El judío frunció las cejas y clavó la mirada en algún punto perdido en lontananza. Daba la impresión de que deseaba percibir con más claridad algo que se escapaba de mi visión seguramente porque se hallaba situado en un lugar perdido varios siglos antes.
—Aquel mes de agosto fue terrible. Las matanzas no se limitaron a Toledo y Barcelona. Volvieron a repetirse en Lérida, en Gerona..., déjeme ver... sí, también en Mallorca y Burgos, y Logroño y Zaragoza y Huesca y Teruel, y sí, también, Palencia y León. Todo ello antes de mediados de mes. Cuando se detuvieron, ya no quedaban apenas juderías. Todo duró tan sólo unas semanas, pero el resultado fue similar al anunciado por el profeta. Una tercera parte de los nuestros había sido sacrificada como ovejas, no, no arrastrada hasta el matadero, sino degollada en cualquier lugar. Otro tercio se había convertido al catolicismo. En otras palabras, dos terceras partes de nosotros, en uno o en otro sentido, habían desaparecido en apenas unas semanas.
-—Estamos hablando de...
—De unos cincuenta mil muertos. Sí, no ponga esa cara. En números redondos, ésos fueron los asesinados. Otros cincuenta mil más se convirtieron por miedo a la muerte. Y, por supuesto, no le hablo de las pérdidas materiales... los negocios, la industria, la cultura... todo se transformó en humo. Literalmente en humo. Claro que, al final, los que lo hicieron también lo pagaron...
—¿A qué se refiere?
—Es bastante sencillo. El pueblo había decidido acabar con todos sus males asesinando a los judíos. Sí, por supuesto, hubo demagogos como el arcediano de Sevilla que los había instigado, pero don Ferrán no estuvo en Valencia, ni en Barcelona, ni en Palma. Era el pueblo el que había llevado a cabo todo aquello y cuando se dedicó a matar a la gente, hasta los funcionarios regios se sumaron a la degollina. Pero... pero, al fin y a la postre, el pueblo llano fue el sector más perjudicado por su propia y cruel necedad.
—No sé si lo entiendo...
—Verá. Los judíos desaparecieron. ¿Hasta ahí me sigue?

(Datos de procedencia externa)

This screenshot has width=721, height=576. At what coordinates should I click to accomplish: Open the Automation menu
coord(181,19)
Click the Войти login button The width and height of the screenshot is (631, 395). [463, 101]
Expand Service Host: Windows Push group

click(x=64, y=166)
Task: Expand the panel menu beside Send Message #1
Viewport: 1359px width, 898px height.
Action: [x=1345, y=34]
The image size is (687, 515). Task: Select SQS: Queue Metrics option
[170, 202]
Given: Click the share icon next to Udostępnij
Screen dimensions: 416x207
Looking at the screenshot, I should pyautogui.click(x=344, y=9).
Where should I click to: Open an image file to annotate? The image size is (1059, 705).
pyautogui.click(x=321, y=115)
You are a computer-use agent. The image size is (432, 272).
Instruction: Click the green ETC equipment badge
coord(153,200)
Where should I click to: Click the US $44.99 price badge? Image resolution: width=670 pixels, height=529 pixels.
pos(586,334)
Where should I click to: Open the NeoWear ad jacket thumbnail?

—Sí —respondí un poco molesto por el tono con que me había formulado la última pregunta.
—Bieeeen. Pues se da la circunstancia de que éramos nosotros, NOSOTROS, los que proporcionábamos una parte bien generosa de los ingresos de no pocas instituciones benéficas que estaban relacionadas con la Iglesia católica. Los frailes daban la sopa, sí, pero el dinero para pagarla venía de los judíos. No pocos obispos disfrutaban de un privilegio especial para obligarnos a pagarles impuestos. ¿Me sigue?
—Creo que sí —dije conteniéndome.
—Lo celebro. Pues bien, de la noche a la mañana, aquellas instituciones que se dedicaban a practicar la caridad con los más necesitados se quedaron sin dinero porque esos fondos salían de nuestros bolsillos. En buena parte de los casos, se vieron obligadas a reducir sus servicios. En otros, y no fueron pocos, incluso desaparecieron por falta de recursos. Así que el pueblo, que, de vez en cuando, se vuelve loco y echa mano de la tea y del hierro, recogió lo que había sembrado. Pero ahí no acabó todo. Algunas iglesias, catedrales y obispados dependían para el desarrollo normal de sus actividades de las rentas judiegas, las que pagábamos los judíos. Como éstas habían desaparecido, para sobrevivir a la consunción sólo les quedaba el recurso de acudir a los monarcas. Y ahora yo le pregunto: ¿de quién cree usted que sacaron el dinero los reyes? —Del pueblo.